He was talking about an American economy “that has no substance.”
Even American defense, he pointed out, depended on the Japanese: without Japanese semiconductors, American missiles couldn’t hit their targets. If the Japanese were to stop selling semiconductors to the United States, it could upset the military balance of the world.
Charlotte could see a red flush rising like a tide from the stiff white collar of the vice admiral who was president of the Naval War College, and who sat directly in front of her.
And to what did the speaker attribute the end of the American century? “A family in decline, an educational system that doesn’t work, a corporate culture in which long-term refers only to the next quarter, and a failure to save.”
Connie patted her husband’s arm; his face by now matched the color of the brick-red trousers he wore with a navy blue blazer. Several members of the audience got up and marched out.
It was time, the speaker continued, for Japan to stand on its own two feet, for Japan to take the leadership in world affairs, in defense, in foreign aid. It was time for Japan to stop thinking of itself as a colony of the United States. As for the United States: if it didn’t mend its ways, it might find itself being considered a colony of Japan.
There was a charged silence as the speaker returned to his seat. A few polite members of the audience clapped. Looking up at the statue of Old Bruin, Charlotte half expected it to topple over in astonishment.
Then Spalding took the podium. After conspicuously failing to thank the previous speaker for his remarks, he delivered his closing comments with something less than his usual aplomb, and announced the laying of the wreaths. In pairs—one Japanese, one American—the official representatives placed the red and white chrysanthemum wreaths with black ribbons in front of the black wrought-iron fence at the foot of Perry’s statue. As each set of wreaths was laid, the Newport Artillery Company, wearing the uniforms of Revolutionary War soldiers, fired a smoky salute from an antique Paul Revere cannon.
After the cannon salutes, the color guard retired as the Navy band played “The Stars and Stripes Forever” (with more than the usual fervor, Charlotte thought) and the ceremonies were over.
2
After the opening ceremonies, the delegates drifted back across the street to the art museum for a reception. Charlotte stood on the porch of the grand old house, which had once been one of the summer cottages for which Newport was famous, sipping a lemonade and savoring the cool ocean breeze.
Spalding stood nearby, Connie at his side. He was giving a mild dressing down to a young Japanese man named Kenzako (Just-call-me-Ken) Mori, who was on the staff of the Japanese consul general’s office in Boston and was a member of the Black Ships Festival Committee as well. He had been responsible for extending an invitation to the last speaker.
“What could I do?” he was saying to Spalding in self-defense.

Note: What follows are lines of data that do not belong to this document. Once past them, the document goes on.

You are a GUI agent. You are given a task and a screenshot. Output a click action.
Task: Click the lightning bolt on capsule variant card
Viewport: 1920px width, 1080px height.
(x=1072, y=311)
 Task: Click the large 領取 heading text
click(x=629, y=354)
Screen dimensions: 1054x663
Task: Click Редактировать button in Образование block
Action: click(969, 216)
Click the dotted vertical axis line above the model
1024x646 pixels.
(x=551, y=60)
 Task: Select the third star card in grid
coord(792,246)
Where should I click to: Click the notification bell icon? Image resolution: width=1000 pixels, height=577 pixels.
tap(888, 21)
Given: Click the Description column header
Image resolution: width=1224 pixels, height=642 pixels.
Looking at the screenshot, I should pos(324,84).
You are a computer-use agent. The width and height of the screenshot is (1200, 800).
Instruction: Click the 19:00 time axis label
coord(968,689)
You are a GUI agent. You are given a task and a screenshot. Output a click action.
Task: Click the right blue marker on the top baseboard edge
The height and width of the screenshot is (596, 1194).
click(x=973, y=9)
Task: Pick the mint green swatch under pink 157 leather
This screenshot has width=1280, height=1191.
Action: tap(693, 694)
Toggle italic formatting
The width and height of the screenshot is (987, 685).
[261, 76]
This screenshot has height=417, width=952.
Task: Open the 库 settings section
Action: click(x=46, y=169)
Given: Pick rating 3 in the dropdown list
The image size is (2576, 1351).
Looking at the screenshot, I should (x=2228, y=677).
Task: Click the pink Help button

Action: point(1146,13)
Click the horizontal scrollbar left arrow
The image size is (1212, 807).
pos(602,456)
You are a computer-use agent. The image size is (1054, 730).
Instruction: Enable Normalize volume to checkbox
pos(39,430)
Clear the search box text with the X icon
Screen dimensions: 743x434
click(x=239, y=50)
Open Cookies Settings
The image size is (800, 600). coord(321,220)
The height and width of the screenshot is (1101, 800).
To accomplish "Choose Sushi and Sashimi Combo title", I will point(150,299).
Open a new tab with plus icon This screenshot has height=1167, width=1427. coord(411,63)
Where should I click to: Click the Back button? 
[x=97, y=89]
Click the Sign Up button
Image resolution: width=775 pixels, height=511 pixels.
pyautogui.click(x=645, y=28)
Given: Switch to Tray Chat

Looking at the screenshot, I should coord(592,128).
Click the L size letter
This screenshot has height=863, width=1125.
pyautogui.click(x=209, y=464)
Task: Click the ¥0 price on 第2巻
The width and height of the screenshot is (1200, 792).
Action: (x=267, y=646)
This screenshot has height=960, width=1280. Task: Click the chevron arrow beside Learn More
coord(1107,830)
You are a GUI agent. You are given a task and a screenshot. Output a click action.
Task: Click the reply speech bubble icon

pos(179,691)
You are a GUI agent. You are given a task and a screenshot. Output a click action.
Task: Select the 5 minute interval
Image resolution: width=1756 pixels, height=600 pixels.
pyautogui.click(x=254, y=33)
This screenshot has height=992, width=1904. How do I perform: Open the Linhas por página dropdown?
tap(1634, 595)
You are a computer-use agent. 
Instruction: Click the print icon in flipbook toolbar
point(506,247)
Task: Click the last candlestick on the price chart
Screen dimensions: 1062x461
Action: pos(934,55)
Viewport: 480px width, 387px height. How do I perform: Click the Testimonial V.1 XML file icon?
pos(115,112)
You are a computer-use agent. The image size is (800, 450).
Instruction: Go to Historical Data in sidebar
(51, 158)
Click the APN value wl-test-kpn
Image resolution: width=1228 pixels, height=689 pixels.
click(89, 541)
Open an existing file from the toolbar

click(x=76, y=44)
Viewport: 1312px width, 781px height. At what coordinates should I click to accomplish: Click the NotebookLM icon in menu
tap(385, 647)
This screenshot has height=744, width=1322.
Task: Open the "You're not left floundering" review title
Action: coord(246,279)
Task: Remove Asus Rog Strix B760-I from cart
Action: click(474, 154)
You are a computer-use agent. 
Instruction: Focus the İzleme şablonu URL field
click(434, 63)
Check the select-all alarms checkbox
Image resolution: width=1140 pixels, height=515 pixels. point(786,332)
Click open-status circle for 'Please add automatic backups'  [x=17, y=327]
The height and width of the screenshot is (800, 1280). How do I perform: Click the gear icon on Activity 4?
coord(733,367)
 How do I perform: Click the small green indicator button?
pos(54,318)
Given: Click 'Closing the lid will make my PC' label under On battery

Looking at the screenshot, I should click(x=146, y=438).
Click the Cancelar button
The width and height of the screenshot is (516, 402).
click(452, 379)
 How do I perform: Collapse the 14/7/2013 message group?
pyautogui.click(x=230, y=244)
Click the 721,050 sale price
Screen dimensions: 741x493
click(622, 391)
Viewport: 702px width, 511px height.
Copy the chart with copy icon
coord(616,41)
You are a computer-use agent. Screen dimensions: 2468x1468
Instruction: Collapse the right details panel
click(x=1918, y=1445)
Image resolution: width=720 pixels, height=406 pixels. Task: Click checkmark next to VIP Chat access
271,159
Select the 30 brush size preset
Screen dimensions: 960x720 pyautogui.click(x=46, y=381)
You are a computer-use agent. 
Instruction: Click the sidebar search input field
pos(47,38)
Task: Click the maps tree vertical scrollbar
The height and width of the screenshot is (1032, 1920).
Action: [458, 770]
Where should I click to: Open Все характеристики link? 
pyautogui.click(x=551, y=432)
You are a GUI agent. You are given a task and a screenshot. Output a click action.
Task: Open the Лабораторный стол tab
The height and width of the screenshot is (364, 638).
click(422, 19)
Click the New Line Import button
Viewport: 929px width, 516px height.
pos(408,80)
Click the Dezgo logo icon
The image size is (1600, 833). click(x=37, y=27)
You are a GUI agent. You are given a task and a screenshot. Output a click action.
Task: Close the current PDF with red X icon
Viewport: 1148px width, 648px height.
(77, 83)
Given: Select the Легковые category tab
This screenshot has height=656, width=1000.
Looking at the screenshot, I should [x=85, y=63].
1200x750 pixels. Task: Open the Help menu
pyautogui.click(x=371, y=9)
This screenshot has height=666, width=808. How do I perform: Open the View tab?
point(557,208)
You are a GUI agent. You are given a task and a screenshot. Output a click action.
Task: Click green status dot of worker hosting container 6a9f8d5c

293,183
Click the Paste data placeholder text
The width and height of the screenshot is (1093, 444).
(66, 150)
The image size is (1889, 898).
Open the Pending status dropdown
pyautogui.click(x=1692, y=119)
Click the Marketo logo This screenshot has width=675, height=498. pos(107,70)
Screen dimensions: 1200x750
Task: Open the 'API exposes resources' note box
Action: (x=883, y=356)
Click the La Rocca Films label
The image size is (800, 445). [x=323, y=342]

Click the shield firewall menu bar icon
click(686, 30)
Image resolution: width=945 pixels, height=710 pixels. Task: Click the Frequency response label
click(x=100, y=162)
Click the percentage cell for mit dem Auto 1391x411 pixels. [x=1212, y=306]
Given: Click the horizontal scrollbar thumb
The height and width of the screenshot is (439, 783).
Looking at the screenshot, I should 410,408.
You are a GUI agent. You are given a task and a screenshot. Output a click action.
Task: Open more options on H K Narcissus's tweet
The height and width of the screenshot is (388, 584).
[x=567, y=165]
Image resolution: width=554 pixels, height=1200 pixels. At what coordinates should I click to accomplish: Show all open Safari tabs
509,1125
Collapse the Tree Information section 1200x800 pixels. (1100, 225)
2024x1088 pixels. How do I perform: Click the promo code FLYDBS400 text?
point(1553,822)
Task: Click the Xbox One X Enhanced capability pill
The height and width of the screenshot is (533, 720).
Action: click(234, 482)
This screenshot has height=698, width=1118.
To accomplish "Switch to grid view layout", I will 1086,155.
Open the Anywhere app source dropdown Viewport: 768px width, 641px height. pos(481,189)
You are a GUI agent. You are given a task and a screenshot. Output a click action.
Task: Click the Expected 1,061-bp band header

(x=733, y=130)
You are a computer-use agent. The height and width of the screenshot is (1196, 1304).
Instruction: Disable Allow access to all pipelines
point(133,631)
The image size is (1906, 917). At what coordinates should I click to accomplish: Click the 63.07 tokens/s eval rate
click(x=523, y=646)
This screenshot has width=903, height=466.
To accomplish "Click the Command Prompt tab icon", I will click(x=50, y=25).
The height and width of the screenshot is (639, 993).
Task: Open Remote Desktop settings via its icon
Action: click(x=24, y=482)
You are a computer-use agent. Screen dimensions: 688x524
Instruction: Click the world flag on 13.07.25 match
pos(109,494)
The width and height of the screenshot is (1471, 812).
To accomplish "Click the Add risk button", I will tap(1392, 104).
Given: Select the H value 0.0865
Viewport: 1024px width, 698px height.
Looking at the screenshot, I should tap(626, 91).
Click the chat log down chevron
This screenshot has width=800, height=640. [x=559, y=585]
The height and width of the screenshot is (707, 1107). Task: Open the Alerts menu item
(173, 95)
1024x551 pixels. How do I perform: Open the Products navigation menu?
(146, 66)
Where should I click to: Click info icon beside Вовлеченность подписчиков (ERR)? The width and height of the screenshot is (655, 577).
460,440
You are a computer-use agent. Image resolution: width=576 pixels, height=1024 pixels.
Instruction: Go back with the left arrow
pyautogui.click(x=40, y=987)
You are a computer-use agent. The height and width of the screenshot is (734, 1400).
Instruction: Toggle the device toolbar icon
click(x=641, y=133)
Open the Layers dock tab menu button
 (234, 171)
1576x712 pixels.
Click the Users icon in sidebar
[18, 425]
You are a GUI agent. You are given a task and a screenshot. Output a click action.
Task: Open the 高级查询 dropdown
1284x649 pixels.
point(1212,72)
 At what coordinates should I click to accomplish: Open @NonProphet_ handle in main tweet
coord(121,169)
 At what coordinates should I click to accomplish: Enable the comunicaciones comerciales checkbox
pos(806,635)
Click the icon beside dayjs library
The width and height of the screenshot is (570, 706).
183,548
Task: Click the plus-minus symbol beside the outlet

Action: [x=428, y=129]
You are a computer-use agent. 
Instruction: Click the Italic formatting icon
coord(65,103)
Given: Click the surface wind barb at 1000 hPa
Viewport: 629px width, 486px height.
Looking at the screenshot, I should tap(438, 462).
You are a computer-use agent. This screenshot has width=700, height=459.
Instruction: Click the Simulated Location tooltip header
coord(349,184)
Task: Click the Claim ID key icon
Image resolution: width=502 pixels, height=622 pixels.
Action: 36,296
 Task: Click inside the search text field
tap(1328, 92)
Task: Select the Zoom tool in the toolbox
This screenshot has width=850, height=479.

Charlotte had met him earlier at Connie and Spalding’s. He was an energetic man with a bouncy step and a taste for American living. He wore a sleek gray double-breasted suit and sporty aviator glasses. He also drove a baby blue Cadillac, which Charlotte found amusing, especially in light of the last speaker’s remarks. “American cars have the best design,” Mori had told her.
Connie explained to Charlotte what was going on. The last speaker, whose name was Hiroshi Tanaka, was president of a privately held Japanese electronics company and one of the richest men in the world. He was also the head of a Japanese trade organization which had recently purchased one of Newport’s mansions.
“They plan to use it as a corporate retreat and for entertaining American clients,” Connie said. “Newport was up in arms about it for a while, but as far as I’m concerned, the Japanese are no more foreign to Newport than the Texans.”
Tanaka had volunteered the mansion, a huge Gothic pile of red sandstone called Edgecliff, for the Black Ships Festival Mikado Ball. Which was why Just-call-me-Ken had invited him to speak. That, and pressure from the governor. Tanaka’s company owned a factory which employed close to a thousand Rhode Islanders.
Little had Mori known that Tanaka would use the opportunity to vent his spleen about what was wrong with the good old U.S. of A.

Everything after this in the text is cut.